◆ Kerjakan berikut ini:
1: Tulis ulang paragraf dalam bacaan tentang RUU nelayan yang diawali "Pertama, menurut dia" dalam bentuk daftar singkat tanpa menghilangkan fakta utamanya.
2: Sebutkan semua tahap sistem bisnis perikanan yang menurut bacaan tentang RUU nelayan tercantum dalam Pasal 25 ayat (1) Undang-Undang Nomor 45 Tahun 2009 tentang Perikanan.
3: Kembalikan salinan persis bagian bacaan tentang RUU nelayan mulai dari "Dalam RDPU, KIARA" sampai dengan "memanfaatkan peluang ini.".

◆ Bacaan:
☆ ☆ ☆ ☆ ☆ ☆ ☆

Jakarta, Aktual.com – Sejumlah lembaga swadaya masyarakat menyambut baik dan ikut membahas Rancangan Undang-undang Perlindungan dan Pemberdayaan Nelayan dan Pembudi Daya Ikan dalam Rapat Dengar Pendapat Umum di Komisi IV DPR.
Sekretaris Jenderal Koalisi untuk Hak Nelayan dan Masyarakat Pedesaan Pesisir (KIARA) Abdul Halim mengatakan ini momentum baik bagi negara untuk mengakui dan memuliakan pahlawan protein sekaligus produsen pangan bagi kebutuhan nasional yakni nelayan, perempuan nelayan, pembudi daya, dan petambak garam.
Selama ini, pekerjaan sebagai nelayan banyak diabaikan. Bertolak dari draf Naskah Akademik dan RUU Perlindungan dan Pemberdayaan Nelayan dan Pembudi Daya Ikan yang disiapkan oleh Sekretariat Jenderal DPR per 1 Juni 2015, mulai terlihat jelas upaya menghadirkan negara untuk melindungi dan menyejahterakan para pahlawan ini.
Dalam RDPU, KIARA yang tergabung di dalam Koalisi untuk Hak Nelayan dan Masyarakat Pedesaan Pesisir, ia mengatakan telah menyampaikan bahwa RUU ini merupakan tantangan pemerintah untuk menghapus tiga salah persepsi yang dialamatkan kepada nelayan, perempuan nelayan, pembudidaya, dan petambak garam.
Pertama, menurut dia, dalam tingkatan pendapatan, nelayan bukanlah yang termiskin (the poorest of the poor). Fakta yang terpampang jelas adalah absennya negara dalam memastikan pelayanan hak-hak dasar dan program peningkatan kesejahteraan nelayan tepat sasaran sehingga tengkulak (middle man) memanfaatkan peluang ini.
Alhasil, ia mengatakan prinsip survival of the fittest berlaku di perkampungan nelayan.
Kedua, lanjutnya, kerentanan nelayan semakin besar akibat ketidakpastian sistem produksi (melaut, mengolah hasil tangkapan, dan memasarkannya) dan perlindungan terhadap wilayah tangkapnya. Menteri Kelautan danPerikanan dimandatkan oleh Pasal 25 ayat (1) Undang-Undang Nomor 45 Tahun 2009 tentang Perikanan untuk menjalankan usaha perikanan dalam sistem bisnis perikanan, meliputi praproduksi, produksi, pengolahan, dan pemasaran di Indonesia.
Ketidakmampuan pemangku kebijakan mengejawantahkan mandat UU inilah yang berujung pada tingginya resiko kegagalan ekonomi, kebijakan dan institusi masyarakat nelayan.

☆ ☆ ☆ ☆ ☆ ☆ ☆

◆ Isi kumpulan data:

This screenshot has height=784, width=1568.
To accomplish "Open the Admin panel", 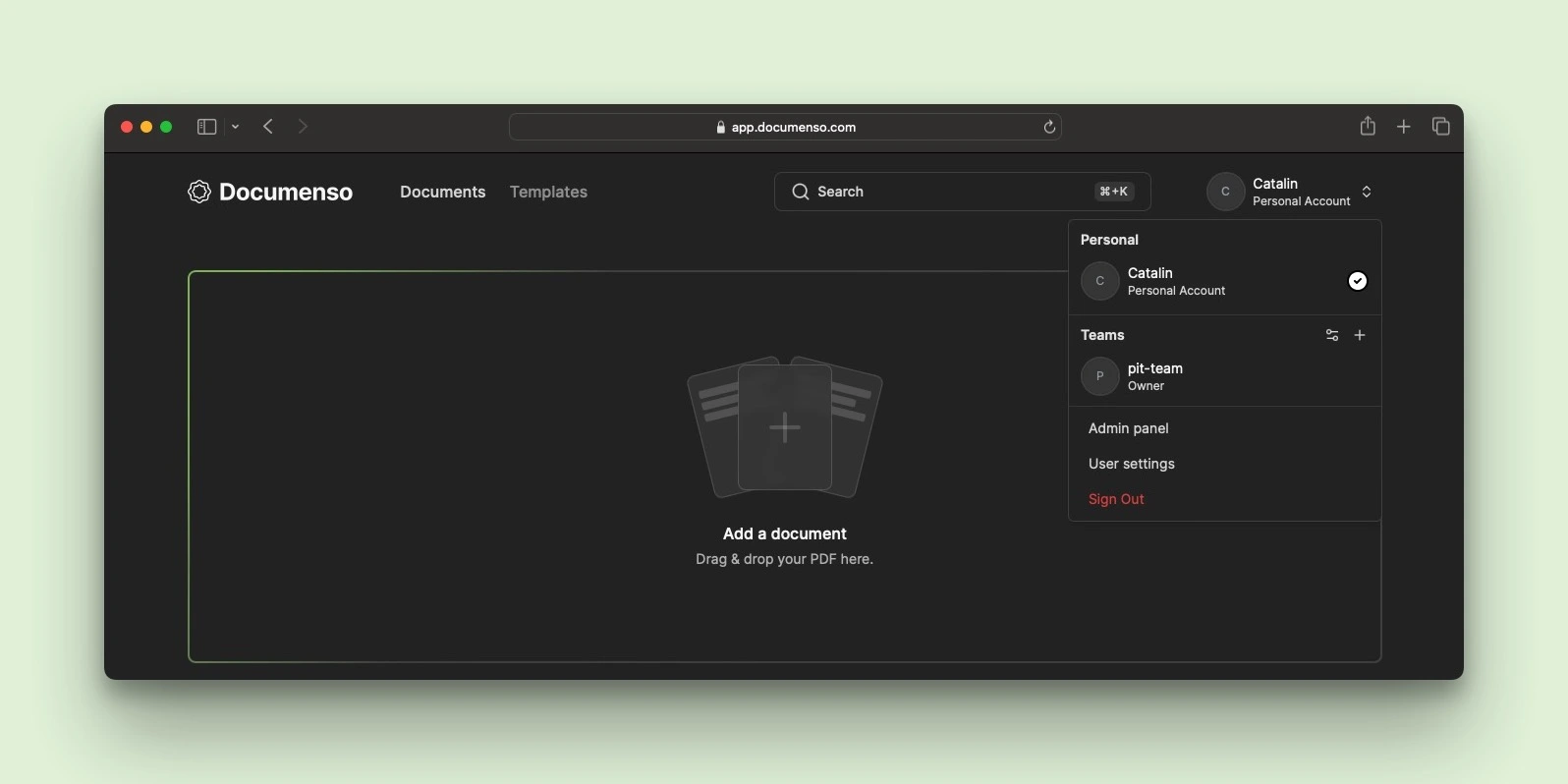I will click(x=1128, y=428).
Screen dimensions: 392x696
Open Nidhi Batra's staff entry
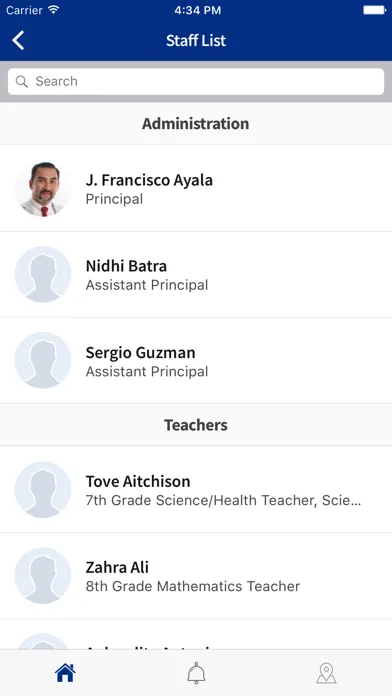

☆ ☆ ☆ ☆ ☆ ☆ ☆

◆ Hasil tiap tugas:
1:
- Dari segi tingkat pendapatan, nelayan bukan kelompok termiskin (the poorest of the poor).
- Faktanya, negara absen dalam memastikan pelayanan hak-hak dasar dan program peningkatan kesejahteraan nelayan yang tepat sasaran.
- Tengkulak (middle man) memanfaatkan peluang tersebut.

2:
- Praproduksi
- Produksi
- Pengolahan
- Pemasaran

3:
Dalam RDPU, KIARA yang tergabung di dalam Koalisi untuk Hak Nelayan dan Masyarakat Pedesaan Pesisir, ia mengatakan telah menyampaikan bahwa RUU ini merupakan tantangan pemerintah untuk menghapus tiga salah persepsi yang dialamatkan kepada nelayan, perempuan nelayan, pembudidaya, dan petambak garam.
Pertama, menurut dia, dalam tingkatan pendapatan, nelayan bukanlah yang termiskin (the poorest of the poor). Fakta yang terpampang jelas adalah absennya negara dalam memastikan pelayanan hak-hak dasar dan program peningkatan kesejahteraan nelayan tepat sasaran sehingga tengkulak (middle man) memanfaatkan peluang ini.